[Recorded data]
☆ ☆ ☆

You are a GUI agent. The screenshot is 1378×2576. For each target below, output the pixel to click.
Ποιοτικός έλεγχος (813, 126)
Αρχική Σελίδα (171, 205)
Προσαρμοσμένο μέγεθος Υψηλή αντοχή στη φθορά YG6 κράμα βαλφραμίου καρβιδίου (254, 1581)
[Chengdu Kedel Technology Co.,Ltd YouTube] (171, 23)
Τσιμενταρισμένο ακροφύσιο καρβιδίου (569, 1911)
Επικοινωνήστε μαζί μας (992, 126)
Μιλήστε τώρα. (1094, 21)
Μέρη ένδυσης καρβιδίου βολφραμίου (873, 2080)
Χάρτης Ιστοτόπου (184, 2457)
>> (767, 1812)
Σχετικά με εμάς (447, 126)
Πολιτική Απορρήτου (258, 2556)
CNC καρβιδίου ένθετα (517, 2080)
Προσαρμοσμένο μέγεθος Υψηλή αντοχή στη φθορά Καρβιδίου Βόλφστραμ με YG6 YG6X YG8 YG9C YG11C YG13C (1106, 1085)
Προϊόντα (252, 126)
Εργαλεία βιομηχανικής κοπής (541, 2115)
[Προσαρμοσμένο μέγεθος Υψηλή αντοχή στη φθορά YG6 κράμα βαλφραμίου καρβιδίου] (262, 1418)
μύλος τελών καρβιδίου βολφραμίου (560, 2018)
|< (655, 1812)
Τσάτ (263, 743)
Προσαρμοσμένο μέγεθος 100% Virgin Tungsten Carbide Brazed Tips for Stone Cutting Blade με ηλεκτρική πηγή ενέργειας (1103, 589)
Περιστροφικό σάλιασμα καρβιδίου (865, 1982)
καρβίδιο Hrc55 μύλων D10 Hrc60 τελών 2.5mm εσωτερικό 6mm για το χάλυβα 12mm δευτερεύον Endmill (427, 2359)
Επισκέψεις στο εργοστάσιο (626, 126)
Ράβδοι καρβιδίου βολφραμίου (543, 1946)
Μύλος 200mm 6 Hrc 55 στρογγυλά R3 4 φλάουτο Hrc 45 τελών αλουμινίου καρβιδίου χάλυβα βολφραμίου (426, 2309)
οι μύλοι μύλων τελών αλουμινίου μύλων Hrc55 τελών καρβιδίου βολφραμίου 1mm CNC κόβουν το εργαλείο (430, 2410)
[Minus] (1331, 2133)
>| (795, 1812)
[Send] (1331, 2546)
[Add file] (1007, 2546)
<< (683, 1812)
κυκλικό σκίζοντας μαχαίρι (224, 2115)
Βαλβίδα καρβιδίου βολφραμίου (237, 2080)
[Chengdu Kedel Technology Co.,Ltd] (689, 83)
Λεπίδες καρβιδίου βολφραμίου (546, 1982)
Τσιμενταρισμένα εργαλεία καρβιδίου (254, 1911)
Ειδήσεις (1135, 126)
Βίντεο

☆ ☆ ☆

#### About this task:
Determine which lines above include the word "χάλυβα", and report those lines in full.

#### Reply to the exercise:
καρβίδιο Hrc55 μύλων D10 Hrc60 τελών 2.5mm εσωτερικό 6mm για το χάλυβα 12mm δευτερεύον Endmill (427, 2359)
Μύλος 200mm 6 Hrc 55 στρογγυλά R3 4 φλάουτο Hrc 45 τελών αλουμινίου καρβιδίου χάλυβα βολφραμίου (426, 2309)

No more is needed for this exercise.